§ DOCUMENT SECTION
SAP, promising transformation, kicks off cloud computing push

FILE PHOTO: The logo of German software group SAP is pictured at its headquarters in Walldorf, Germany, May 12, 2016. REUTERS/Ralph Orlowski

BERLIN (Reuters) - Christian Klein, CEO of German software group SAP, on Wednesday launched a campaign to encourage customers to move operations to the cloud, a shift that has brought short-term pain to investors but one that he hopes will pay off over time.

Klein, 40, in sole charge at SAP since April, has adopted a subscription-based service model that generates predictable revenue rather than the lumpy up-front cash flows from software licences.

SAP - the leading provider of "mission-critical" apps that 400,000 firms use to run finance, personnel, logistics and e-commerce - has traditionally run software in on-premise servers powered by its proprietary database.

Now it is promoting a version of its latest S/4 HANA data engine that is hosted on remote cloud servers, offering improved connectivity with its own apps and - should customers choose - those of its competitors.

Ahead of the launch event, called "Rise with SAP", Klein pitched the idea of a deeper transformation that would empower clients like industrial group Siemens to redesign business processes from end to end.

"It's much more than just a technical migration," Klein told reporters in a briefing. "They want to change how their enterprise functions."

As an additional teaser, SAP is offering enhanced business process intelligence functionality to crunch data and analyse whether companies are configuring operations in the most efficient way.

SAP said it was taking over Berlin-based tech startup Signavio, adding a "cloud-native" dimension to its ability to help customers "understand, improve, transform and manage their business processes at scale".

Terms were not disclosed for the deal, expected to close in early 2021 subject to regulatory approvals. Bloomberg, which first reported the deal, cited sources as saying it valued Signavio at around 1 billion euros ($1.2 billion).

Klein abandoned his medium-term profit goals last autumn when he announced SAP's cloud pivot, cautioning that its business would take longer than expected to recover from the coronavirus pandemic.

That announcement, which came with a third-quarter earnings miss, sparked the biggest drop in SAP shares in a generation, causing SAP to lose its mantle as Europe's most valuable technology company.

Management upheaval has persisted into 2021 with top customer support executive Adaire Fox-Martin departing earlier this month when SAP reported preliminary 2020 results ahead of schedule.

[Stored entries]
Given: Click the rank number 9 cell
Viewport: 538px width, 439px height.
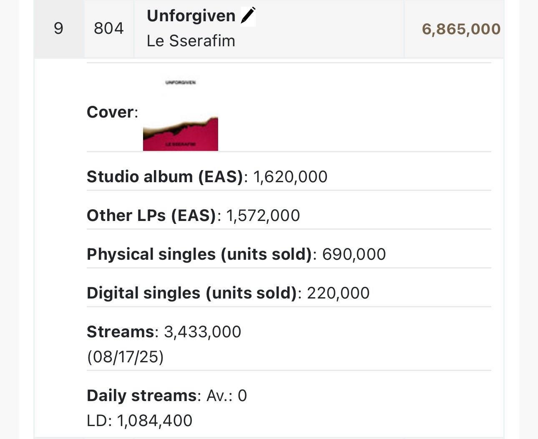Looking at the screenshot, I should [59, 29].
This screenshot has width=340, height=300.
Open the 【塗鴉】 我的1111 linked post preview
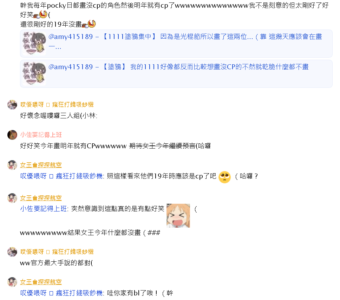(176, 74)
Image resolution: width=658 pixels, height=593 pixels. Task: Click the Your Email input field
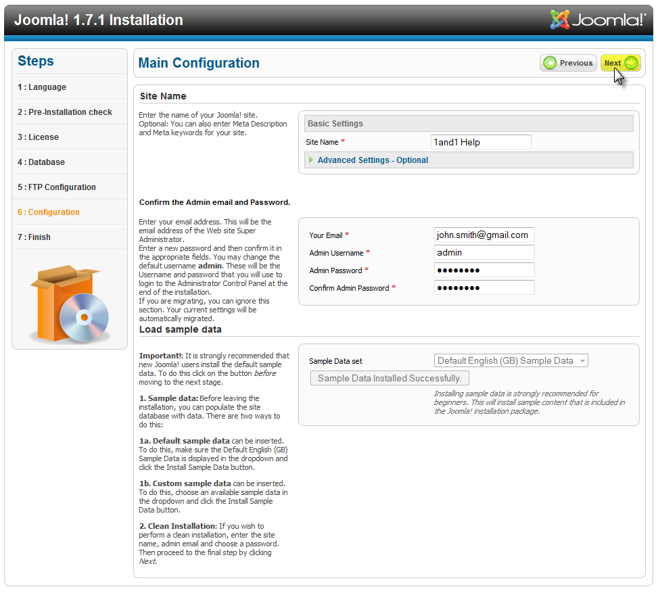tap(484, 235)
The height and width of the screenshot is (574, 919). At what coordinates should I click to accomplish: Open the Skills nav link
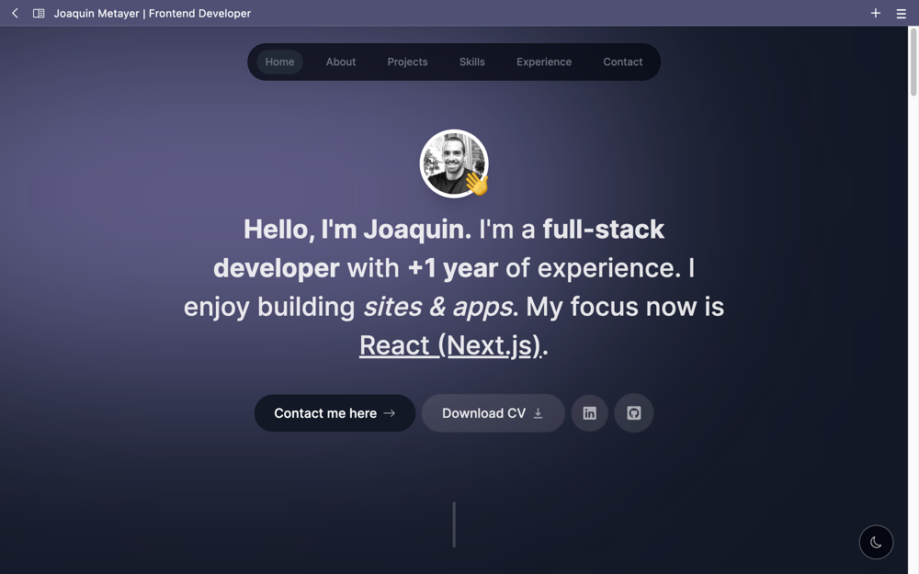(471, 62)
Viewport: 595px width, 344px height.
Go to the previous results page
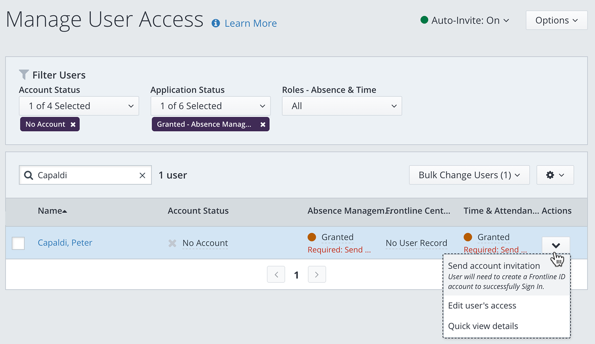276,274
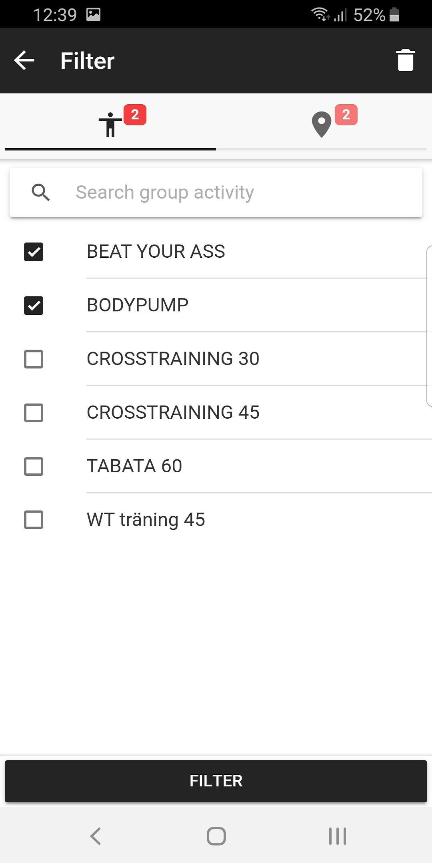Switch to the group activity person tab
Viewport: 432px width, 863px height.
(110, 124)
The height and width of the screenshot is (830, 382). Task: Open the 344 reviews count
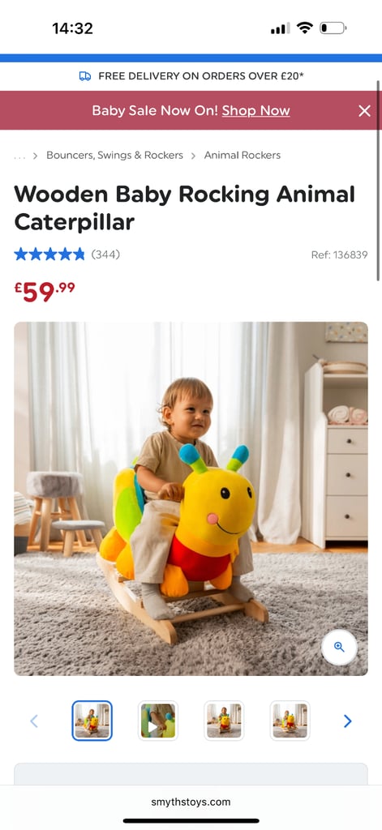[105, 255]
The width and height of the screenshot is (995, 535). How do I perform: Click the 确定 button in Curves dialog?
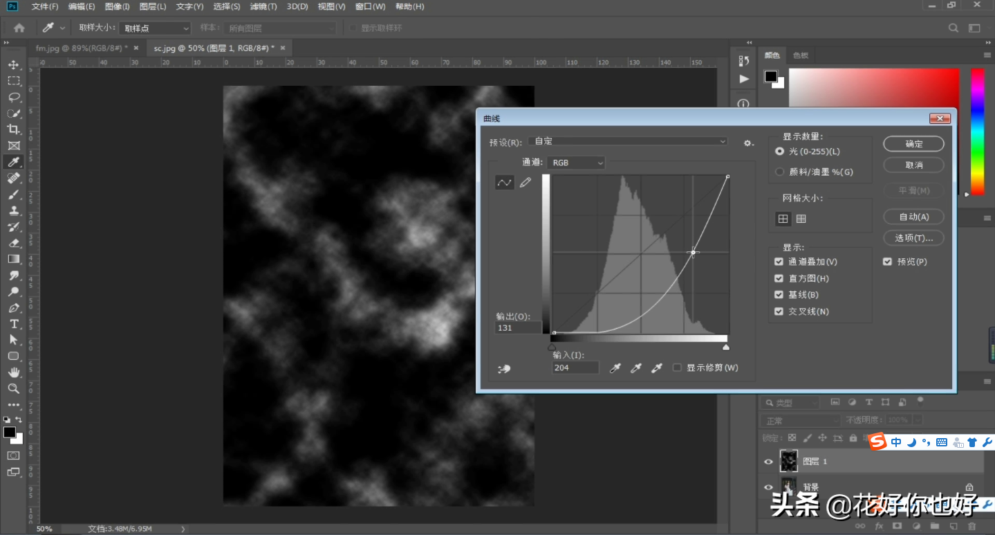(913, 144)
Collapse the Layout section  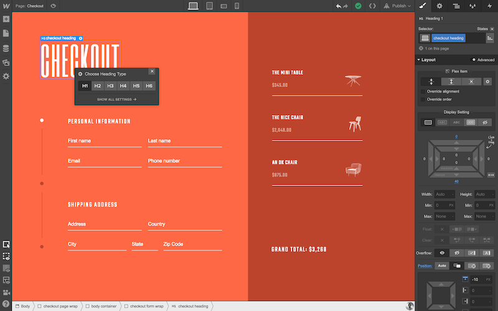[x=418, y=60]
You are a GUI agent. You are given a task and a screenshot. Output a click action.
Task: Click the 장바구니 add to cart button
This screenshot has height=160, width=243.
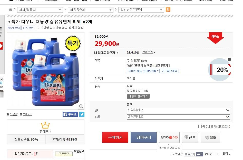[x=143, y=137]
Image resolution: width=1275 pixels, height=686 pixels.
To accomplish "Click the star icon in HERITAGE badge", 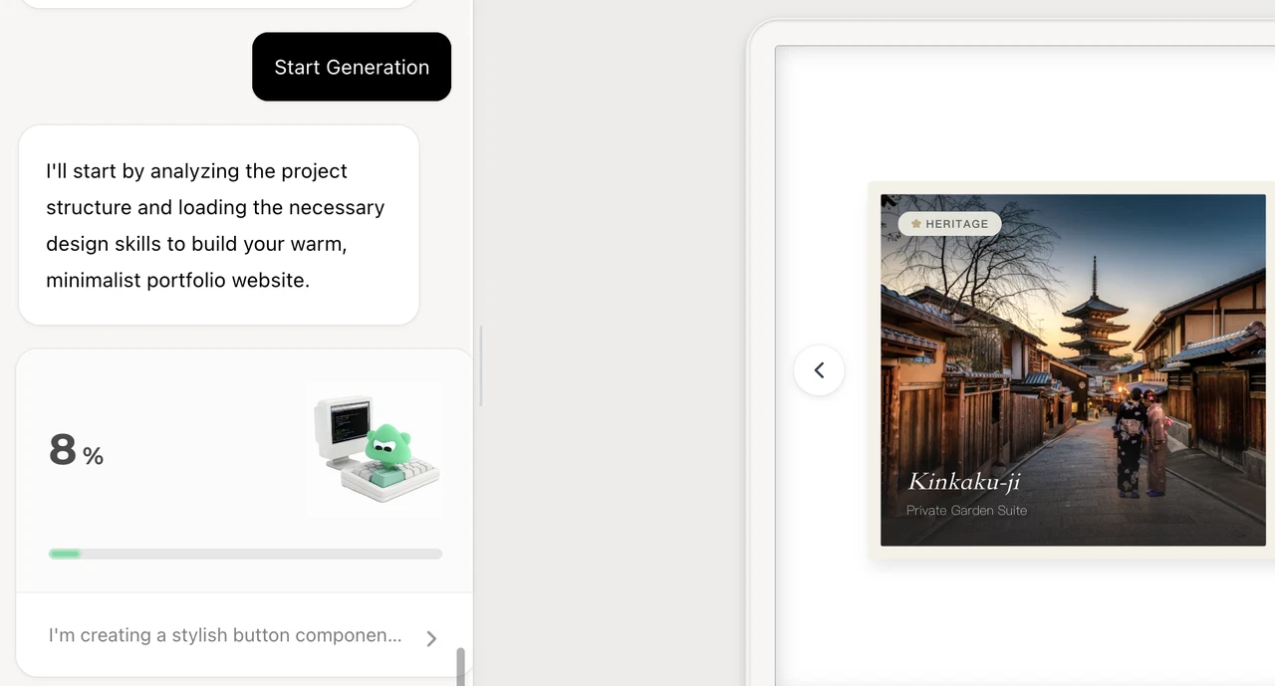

§ EXERCISES
• 1. In the SAP article, what is the launch event called?
• 2. According to the SAP article, what do the 400,000 firms use SAP's apps to run? List every item.
• 3. Check each statement against the SAP article and answer yes or no, quoting the words that decide it. (a) Klein has been in sole charge at SAP since April. (b) SAP disclosed the terms of its deal for Signavio. (c) Signavio is based in Munich.

§ SOLUTIONS BELOW
• 1. "Rise with SAP"

• 2. finance, personnel, logistics, e-commerce

• 3.
(a) Yes: "in sole charge at SAP since April"
(b) No: "Terms were not disclosed for the deal"
(c) No: "Berlin-based tech startup Signavio"